_Task directions_
Find all the lines in the material below with the word "computer", and copy them.

_Input data_
Segment Open
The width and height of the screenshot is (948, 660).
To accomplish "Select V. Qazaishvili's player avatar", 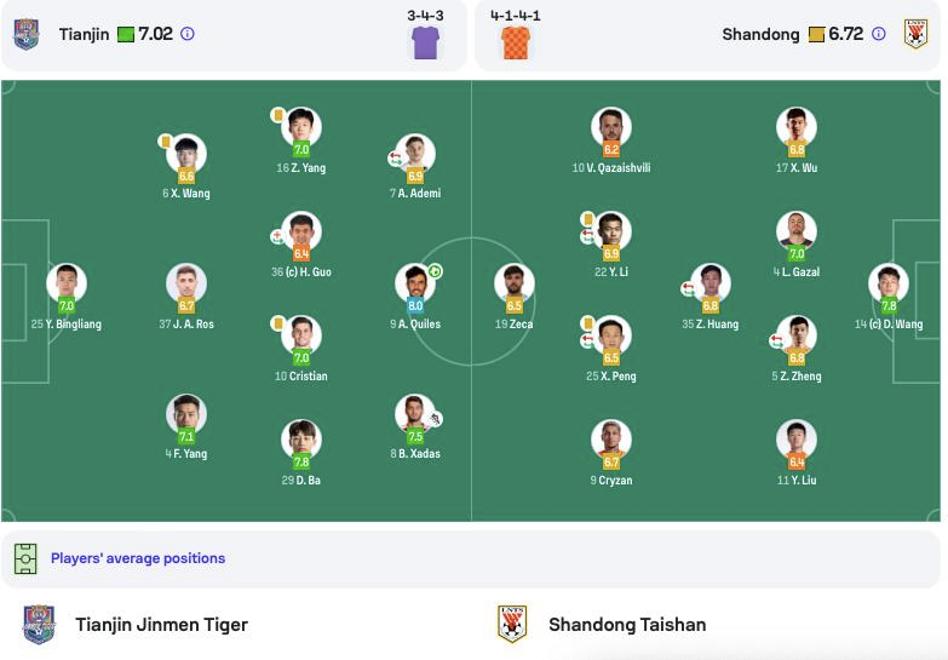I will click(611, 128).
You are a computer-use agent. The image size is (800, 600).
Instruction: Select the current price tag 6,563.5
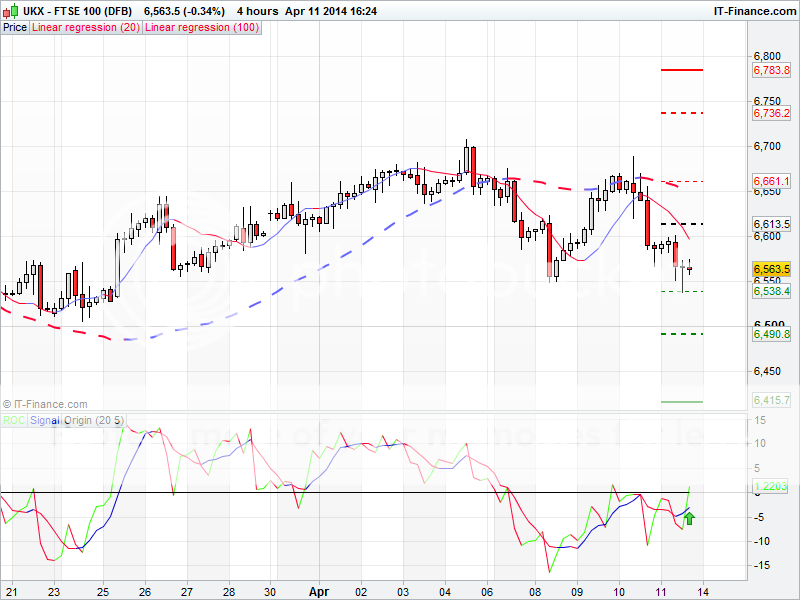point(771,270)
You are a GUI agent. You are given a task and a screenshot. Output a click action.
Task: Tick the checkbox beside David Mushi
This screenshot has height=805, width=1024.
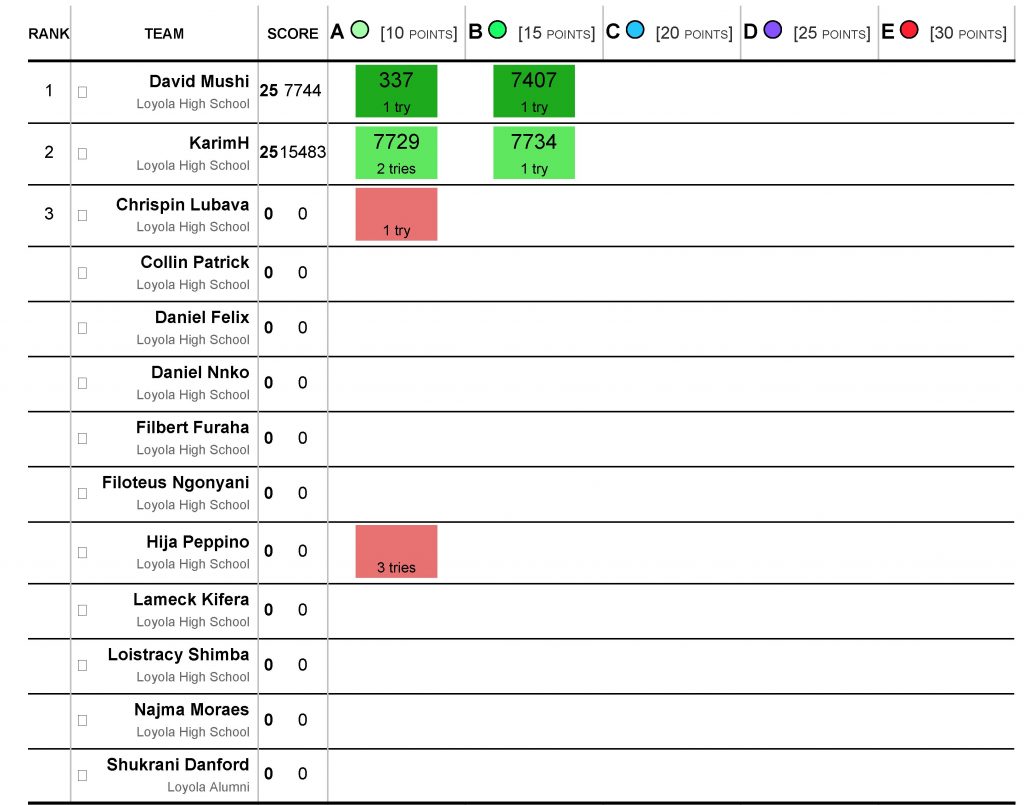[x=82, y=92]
Segment Closed
Segment Open
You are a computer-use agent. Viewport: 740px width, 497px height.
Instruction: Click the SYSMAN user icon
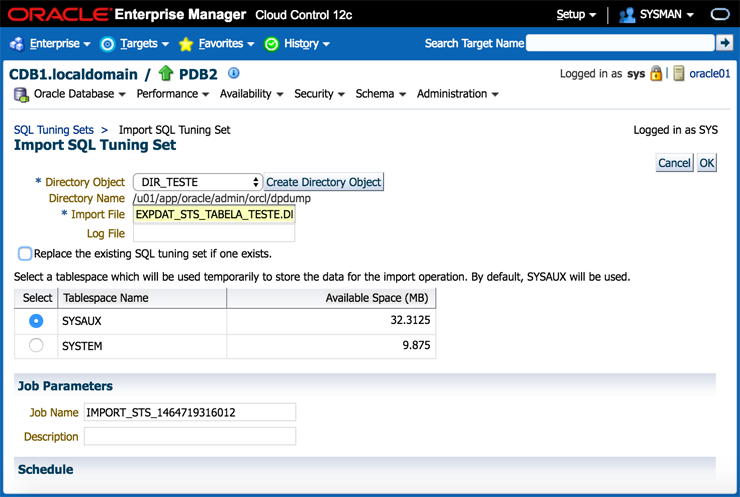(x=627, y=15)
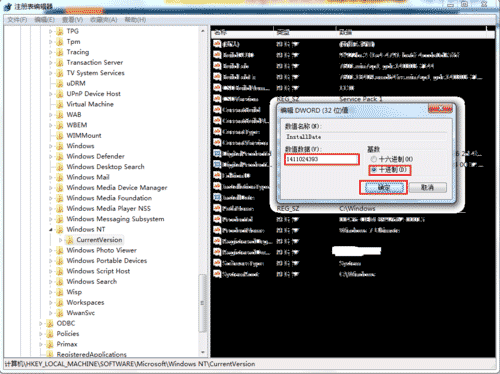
Segment Closed
_Response to the task_
You are a computer-use agent. The image size is (800, 600).
You are a computer-use agent. Viewport: 740px width, 497px height.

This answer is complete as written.